**** PASSAGE FOR REVIEW ****
DCI Investigators Showcase Research At ASH
Duke Cancer Institute researchers are attending the American Society of Hematology’s (ASH) 59th Annual Meeting & Exposition in Atlanta this week.
Here are some highlights from the ASH meeting:
Updated Prognostic Tools Needed in the Era of Novel Therapies for Chronic Lymphocytic Leukemia
Patients with chronic lymphocytic leukemia (CLL) would benefit from an updated risk-stratification tool that predicts response to newer targeted therapies. In a recent study, the CLL-International Prognostic Index (CLL-IPI), a standard prognostic score for patients starting chemoimmunotherapy, failed to differentiate outcomes after frontline ibrutinib.
Danielle M. Brander, MD, of the Division of Hematologic Malignancies and Cellular Therapy at Duke, presented results from the study.
Q&A With Dr Thomas LeBlanc: The Value of ePROs in Oncology
Evidence-Based Oncology spoke with Thomas W. LeBlanc, MD, MA, MHS, medical oncologist, Duke University School of medicine, Durham, North Carolina, about the real-world influence of PROs. READ INTERVIEW
Misperceptions About Prognosis in Acute Myeloid Leukemia Highlight the Need for Better Patient-Physician Communication
Older patients with acute myeloid leukemia (AML) tend to overestimate both the risks of treatment and their likelihood of cure, according to results of a new study. These findings underscore the importance of better communication between patients and their oncologists about AML and end-of-life care.
**** ENTRIES SUPPLIED ****
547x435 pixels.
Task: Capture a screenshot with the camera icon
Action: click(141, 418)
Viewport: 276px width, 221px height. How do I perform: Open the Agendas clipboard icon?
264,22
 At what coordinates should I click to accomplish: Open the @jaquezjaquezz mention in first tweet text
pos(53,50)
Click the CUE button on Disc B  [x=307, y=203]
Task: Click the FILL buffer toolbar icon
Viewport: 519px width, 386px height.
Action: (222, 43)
****
**** ENTRIES SUPPLIED ****
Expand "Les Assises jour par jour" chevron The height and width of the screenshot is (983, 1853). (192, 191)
****
**** ENTRIES SUPPLIED ****
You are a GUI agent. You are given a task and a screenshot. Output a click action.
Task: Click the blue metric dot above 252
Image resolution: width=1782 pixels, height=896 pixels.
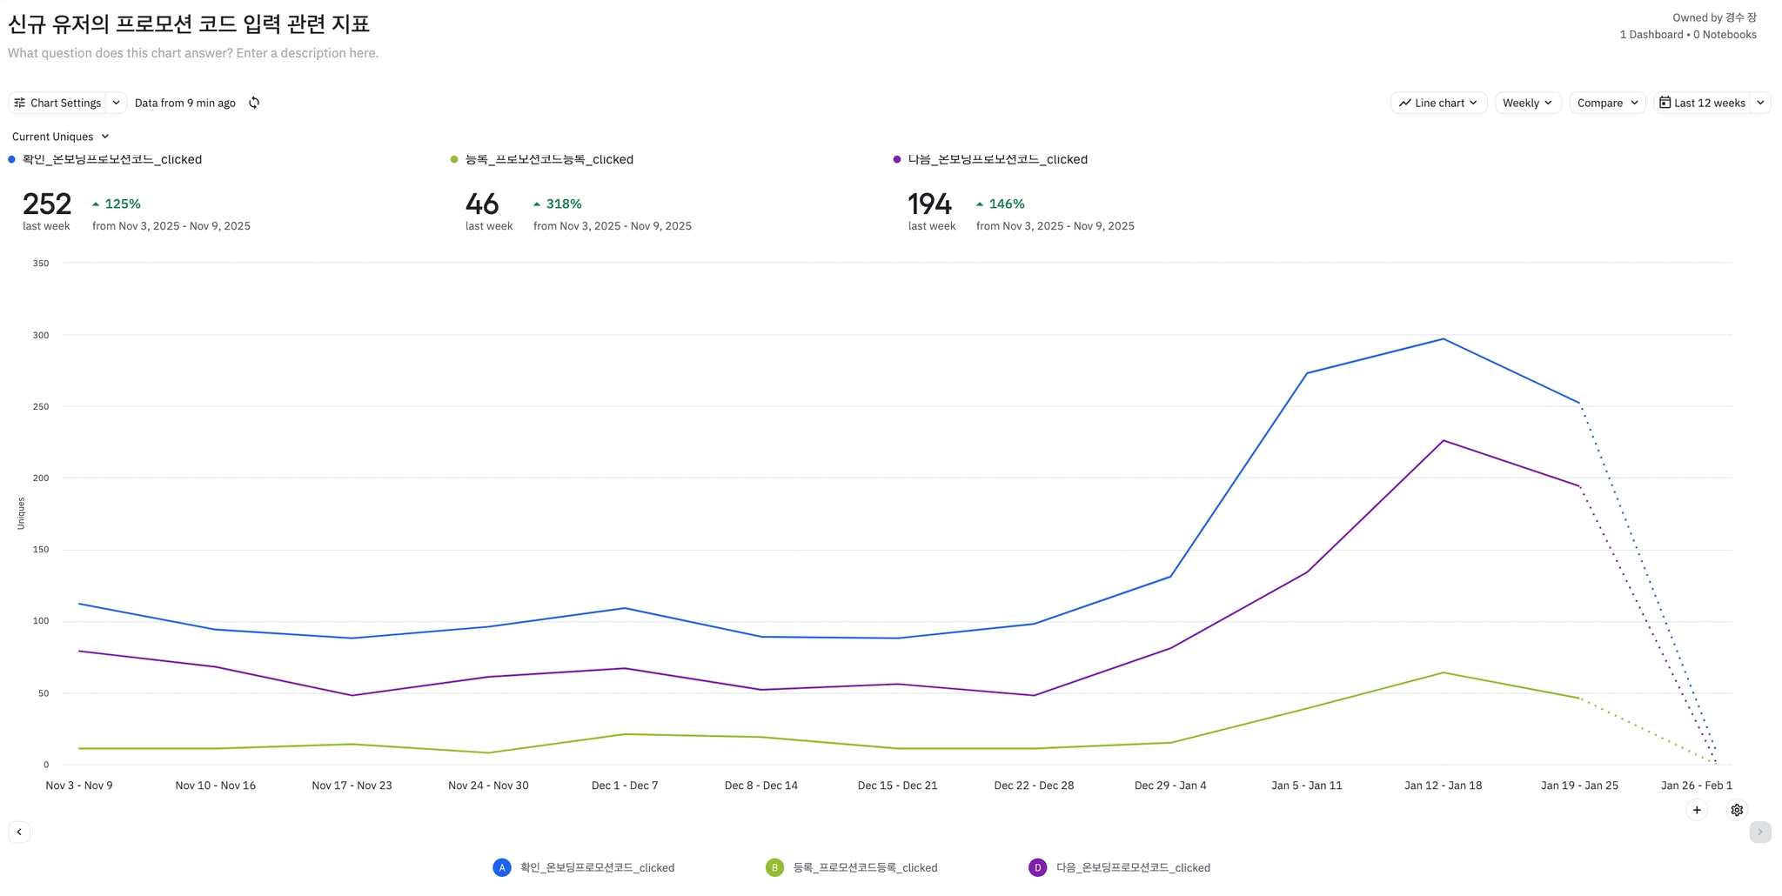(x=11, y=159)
****
WORK TO COMPLETE ▸
1 - Rewrite the paragraph of the ASH highlights text that begins "Patients with chronic lymphocytic leukemia" as a short bulleted list that keeps its main facts.
2 - Extend the ASH highlights text with a few more sentences that pick up after its final sentence.
The data was taken from a separate source that has nothing to do with the ASH highlights text.

TASK-BY-TASK RESULTS ▸
1 -
- Patients with chronic lymphocytic leukemia (CLL) would benefit from an updated risk-stratification tool that predicts response to newer targeted therapies.
- The CLL-International Prognostic Index (CLL-IPI) is a standard prognostic score for patients starting chemoimmunotherapy.
- In a recent study, the CLL-IPI failed to differentiate outcomes after frontline ibrutinib.

2 -
Thomas W. LeBlanc, MD, MA, MHS, of the Duke Cancer Institute, presented results from the study. READ MORE OF THIS DUKE HEALTH “CLINICAL PRACTICE TODAY” RECAP
Transfusion Dependence May Hinder Quality End-of-Life Care in Medicare Beneficiaries With Leukemia
In older patients with leukemia, transfusion dependence (TD) is a common phenomenon that appears to impede quality end-of-life care related to hospice enrollment. Results of a new study show that although Medicare beneficiaries with TD are more likely to use hospice services than those without TD, the duration of their hospice care is substantially shorter due to delayed referral.
Thomas W. LeBlanc, MD, MA, MHS, of the Duke Cancer Institute, presented results from an observational study of patterns in hospice enrollment among older patients with leukemia. READ MORE OF THIS DUKE HEALTH “CLINICAL PRACTICE TODAY” RECAP
Novel Mechanism for Chronic Graft-Versus-Host Disease Suggests New Treatment Paths
By uncovering a central mechanism in chronic graft-versus-host disease (cGVHD), researchers have identified a potential new treatment target for this common and severe complication of allogeneic hematopoietic stem cell transplant (HSCT).
Amy N. Suthers, PhD, presented results on behalf of the Duke research team headed by Stefanie Sarantopoulos, MD, PhD. READ MORE OF THIS DUKE HEALTH “CLINICAL PRACTICE TODAY” RECAP
Researchers Track Leukemia Cells Across the Blood-Brain Barrier
For the first time, researchers have followed the path of acute lymphoblastic leukemia (ALL) cells crossing the blood-brain barrier and invading the central nervous system (CNS). This discovery opens the door to new approaches for preventing CNS involvement in patients with ALL.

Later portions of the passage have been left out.